The German Army soldiers with the Augustdorf-based 203 Tank Battalion capped off their preparations for the enhanced Forward Presence (eFP) mission in the Baltics. The highlight of the demanding training cycle was the live-fire exercise conducted at the German Army Combat Training Centre in Letzlingen. Additionally, the event saw units and service members from Belgium, the Netherlands and Norway who will serve in Lithuania alongside the German Army. Numbering approximately 1600 soldiers, the multinational battlegroup will deploy to Rukla this summer to contribute to the security of NATO’s eastern flank. Since mid-May, the multinational battalion led by Lieutenant Colonel Marco Maulbecker has undergone intensive training in the Altmark region. Soldiers from the Netherlands, Belgium and Norway have been successfully integrated into the unit. In future, the battlegroup will be reinforced by a Norwegian armoured infantry company. 203 Tank Battalion provides the bulk of forces for the 12th rotation of the multinational battlegroup in Lithuania.
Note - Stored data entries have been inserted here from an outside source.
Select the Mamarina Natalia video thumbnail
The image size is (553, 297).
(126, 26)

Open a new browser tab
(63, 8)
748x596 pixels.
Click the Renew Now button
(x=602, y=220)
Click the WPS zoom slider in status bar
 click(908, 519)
Major General Heico Hübner, Commander of 1 Armoured Division, and Brigadier General Willer had a close-up view of the exercise conducted in the Altmark region. They were able to witness the battlegroup’s level of proficiency first-hand. As the final 72-hour exercise drew to a close, Hübner remarked:”This training rotation at the Combat Training Centre was excellent. The well developed and demanding exercise scenarios were the culmination of the preparatory training undergone by 203 Tank Battalion.”
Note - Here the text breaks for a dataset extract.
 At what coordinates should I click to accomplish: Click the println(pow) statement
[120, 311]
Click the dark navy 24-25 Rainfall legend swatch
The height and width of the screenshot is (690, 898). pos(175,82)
When the soldiers of the multinational combat battalion were first brought together on 18 May, the focus lay on the key elements of the joint conduct of combat operations. The German Army Combat Training Centre offered ideal conditions for practising everything from the issuing of orders to communication via radio to actual combat. Units on exercise are supported by very experienced instructors who are on site with the soldiers and provide advice at the level of battalion commanders, company commanders or platoon leaders. The Centre’s evaluation team digitises exercise events to make them available for evaluations.
This training rotation was supervised by Brigadier General Stephan Willer, Commander of 21 Armoured Brigade “Lipperland” based in Augustdorf. Willer also praised the performance of the German unit during a “highly demanding final exercise”, stating how impressed he was with the level of dedication, motivation and proficiency exhibited by the men and women of the unit. He also found that interaction within the multinational battlegroup worked surprisingly well, and he was certain that the initial difficulties usually experienced had already been overcome. This summer, the battlegroup will deploy to the Lithuanian town of Rukla, located approximately 100 kilometres northwest of the country’s capital Vilnius, for a six-month rotation. The cohesion and combat effectiveness of the battlegroup, which is led by 203 Tank Battalion based in Augustdorf, will be further enhanced during a series of exercises and manoeuvres. The eFP mission serves to protect the Eastern European states and deter threats against the Alliance’s territory. Since its inception in 2017, the battlegroup in Lithuania has been under German command.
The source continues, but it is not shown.